[Stored items from a collection]
-- Begin --

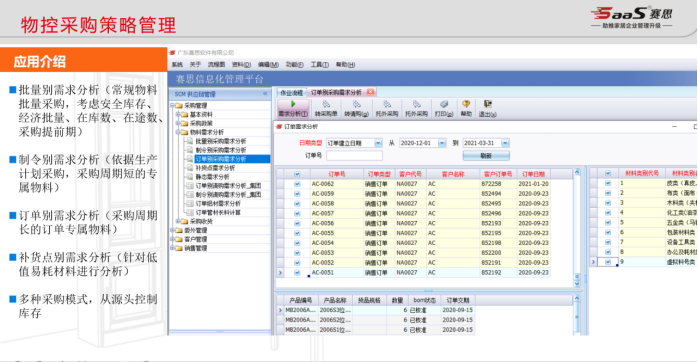Collapse the SCM sidebar with double-chevron icon
The width and height of the screenshot is (698, 362).
tap(265, 94)
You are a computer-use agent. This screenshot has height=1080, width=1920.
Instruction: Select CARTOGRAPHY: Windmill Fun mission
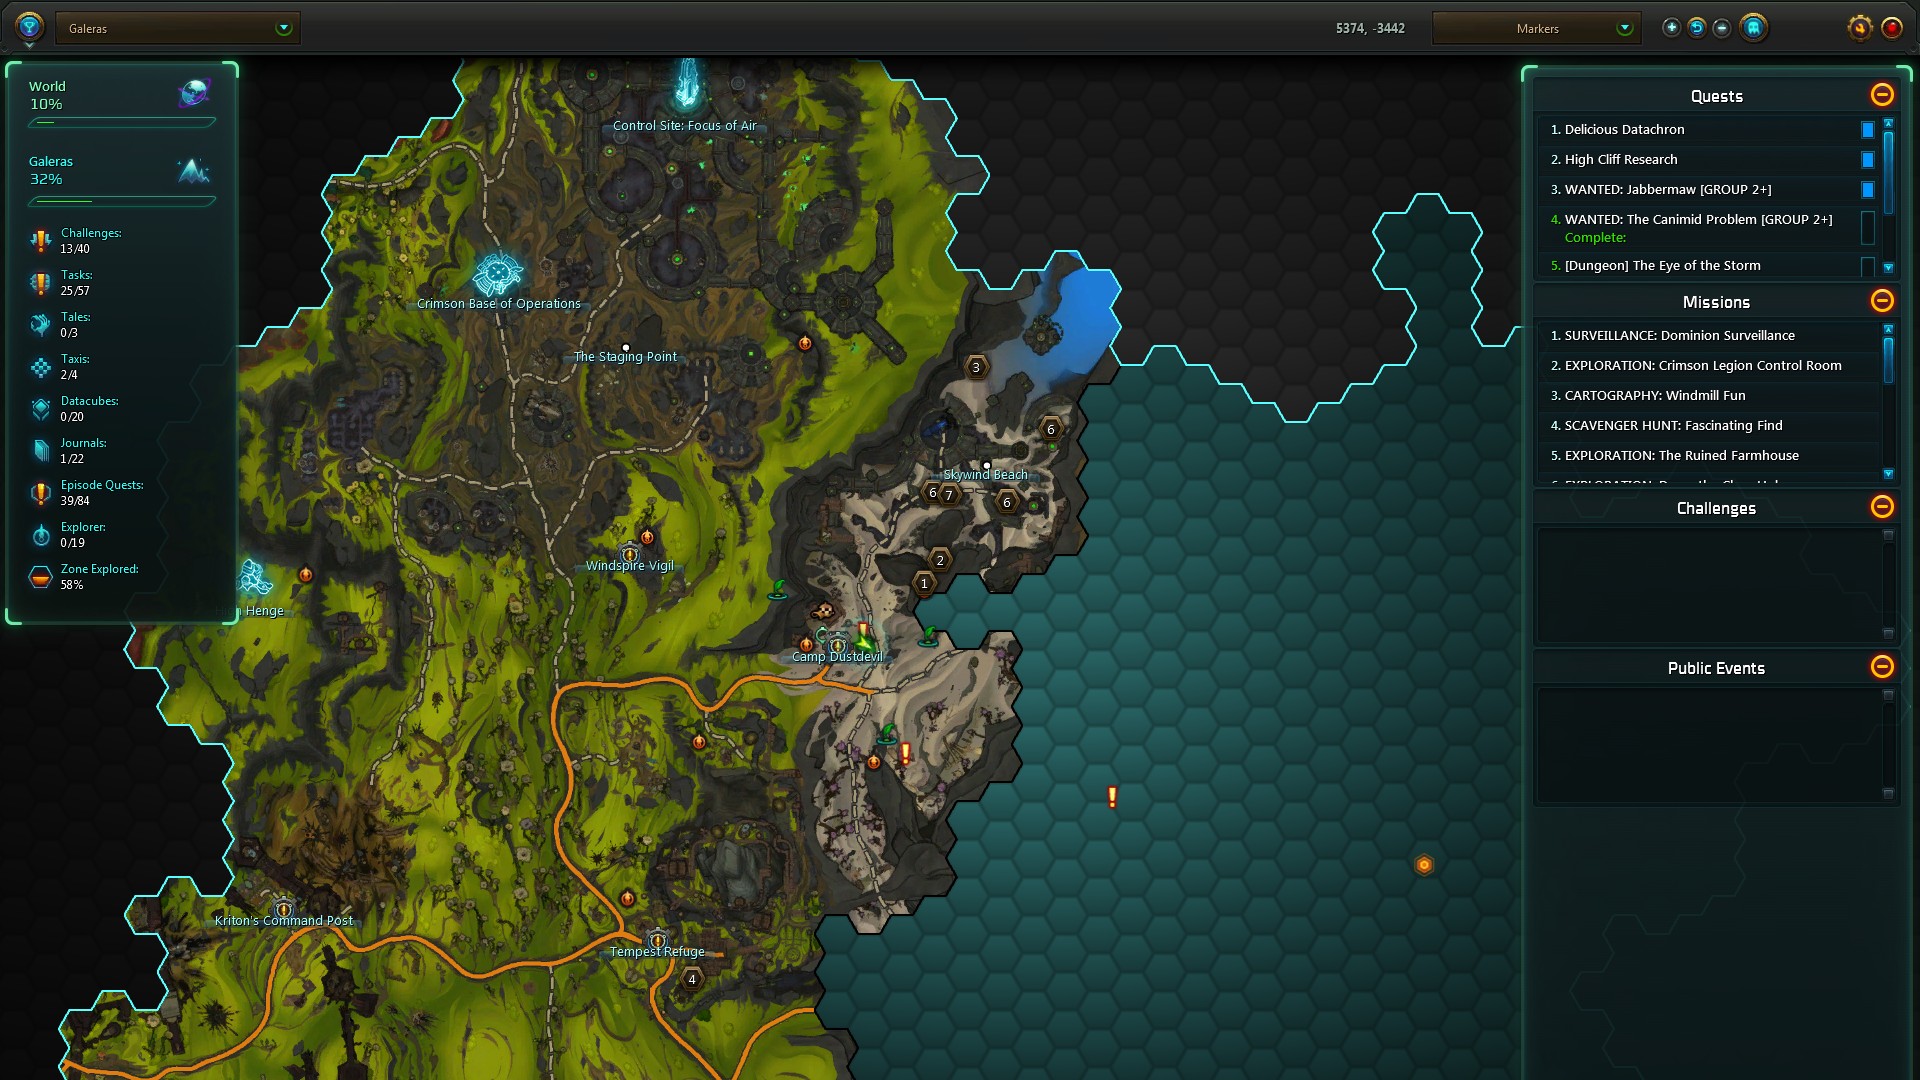1654,396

-- End --

__Task to carry out__
Copy out every line of the records above verbatim, omitting the pictures.

__Result__
Collapse the SCM sidebar with double-chevron icon
The width and height of the screenshot is (698, 362).
tap(265, 94)
You are a computer-use agent. This screenshot has height=1080, width=1920.
Instruction: Select CARTOGRAPHY: Windmill Fun mission
1654,396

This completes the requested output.